Forget everything you know about fixed wing. Think about it like this.

 

The rotor disc is the thing that flies - the fuselage is just along for the ride. The collective (commonly called throttle, but this is incorrect) increases the pitch of the rotor blades the whole way around the disc (collectively) creating more lift. When lift equals gravity in the hover, the helo hovers. When lift exceeds gravity in the hover (by pulling more collective), the helo goes up.

 

All the engines do is keep the rotor(s) spinning. They don't provide thrust or lift.

 

When you move the cyclic (the "stick") you are increasing the blade pitch at one side of the disc, which causes the disc to tilt, which tilts the lift vector. You have the same amount of lift, but it is now tilted off the vertical so there is a small horizontal component of lift (or thrust). Hence the disc starts moving horizontally.
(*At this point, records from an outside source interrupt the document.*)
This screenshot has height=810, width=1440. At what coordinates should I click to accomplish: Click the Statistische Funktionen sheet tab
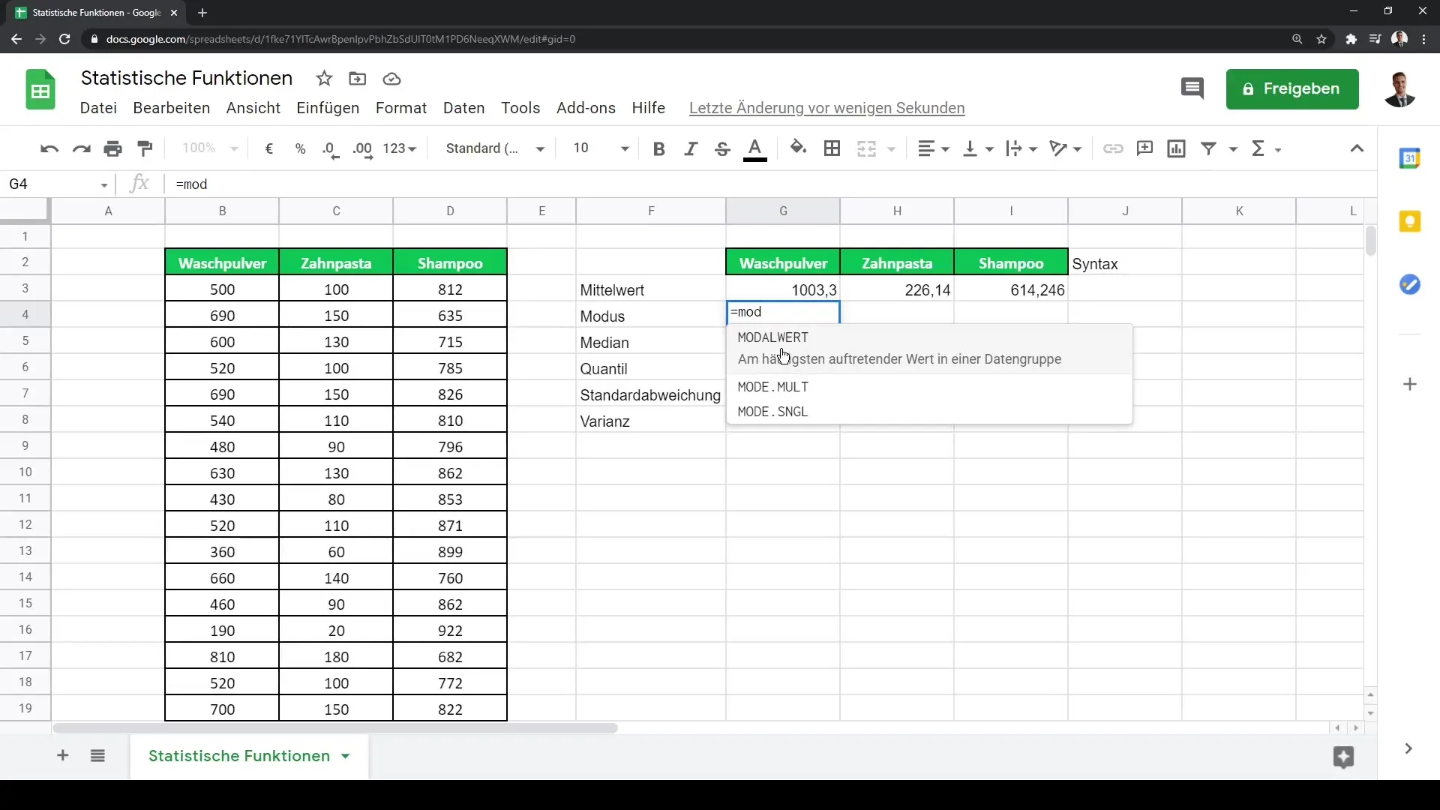click(x=239, y=755)
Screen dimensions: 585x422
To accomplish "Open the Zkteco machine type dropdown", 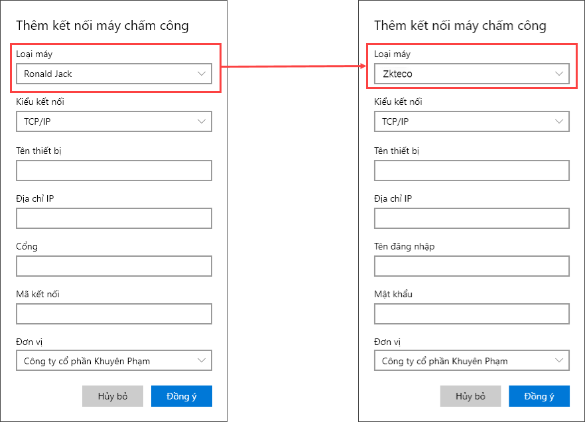I will click(472, 74).
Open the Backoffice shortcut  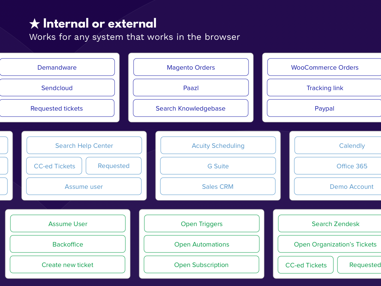68,244
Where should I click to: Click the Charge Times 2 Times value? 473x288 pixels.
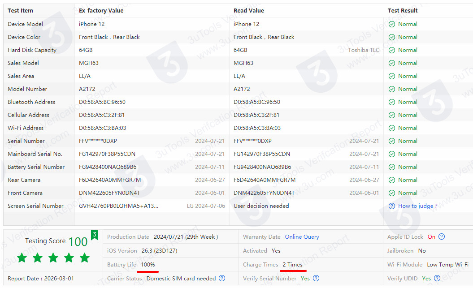tap(292, 265)
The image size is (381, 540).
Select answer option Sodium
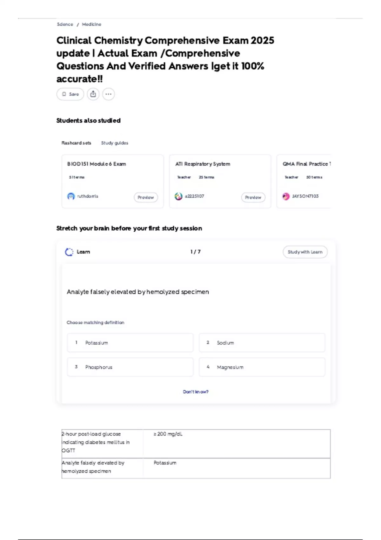(262, 343)
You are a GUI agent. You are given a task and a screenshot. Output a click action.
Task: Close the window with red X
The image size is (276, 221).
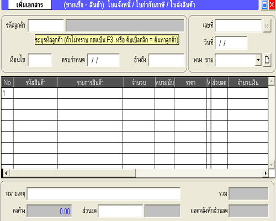272,5
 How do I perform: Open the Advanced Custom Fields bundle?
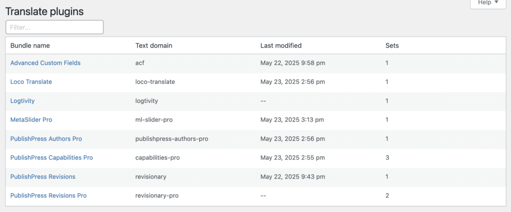coord(45,63)
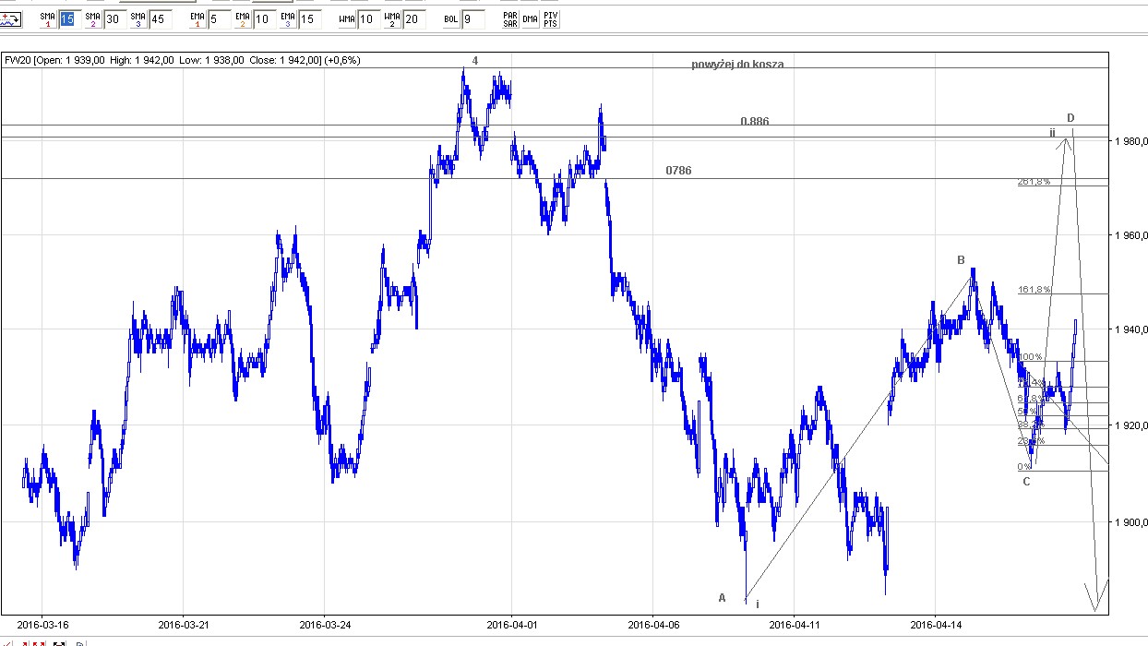This screenshot has height=646, width=1148.
Task: Select the wave D label on chart
Action: pos(1070,118)
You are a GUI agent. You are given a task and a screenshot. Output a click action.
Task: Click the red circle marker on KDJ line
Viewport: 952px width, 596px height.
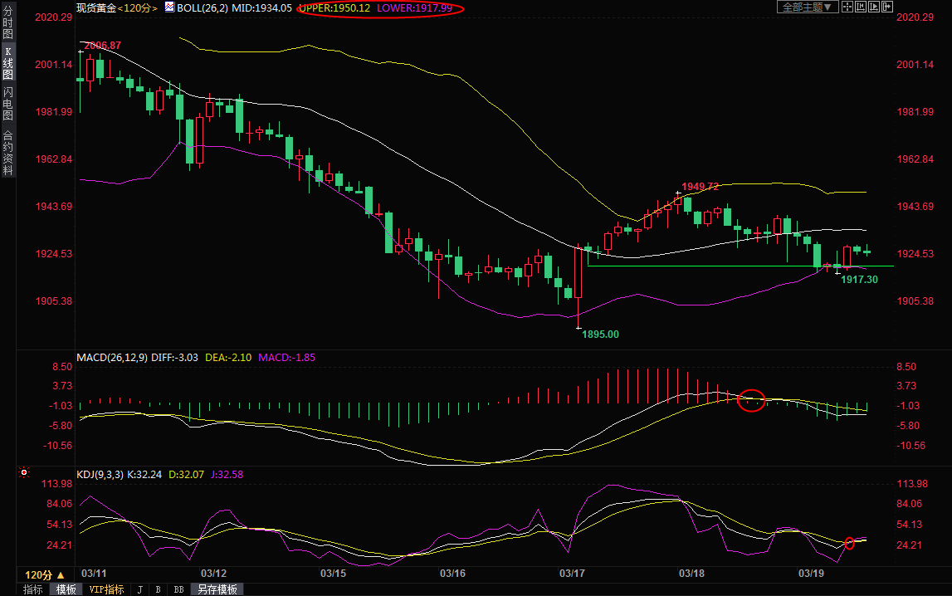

However, as the lift vector is tilted, there is now slightly less vertical component of lift, so the helo sinks.

 

The more you push the cyclic, the more the lift vector tilts, and the more horizontal component of lift (thrust) you get. However, you also get less and less vertical component of lift and you sink more. If you tilted the disc right through 90 degrees - you'd get all "thrust" and no "lift".

 

So to offset that, you pull in more collective to extend the lift vector to the point where the vertical component of lift balances gravity and you maintain height. Past a certain tilt angle, the disc can't provide enough lift to extend the lift vector enough to offset gravity. This is one thing that limits the forward velocity of a helo.

 

There are of course a hundred other aerodynamic effects playing on the helo, but that is the core theory.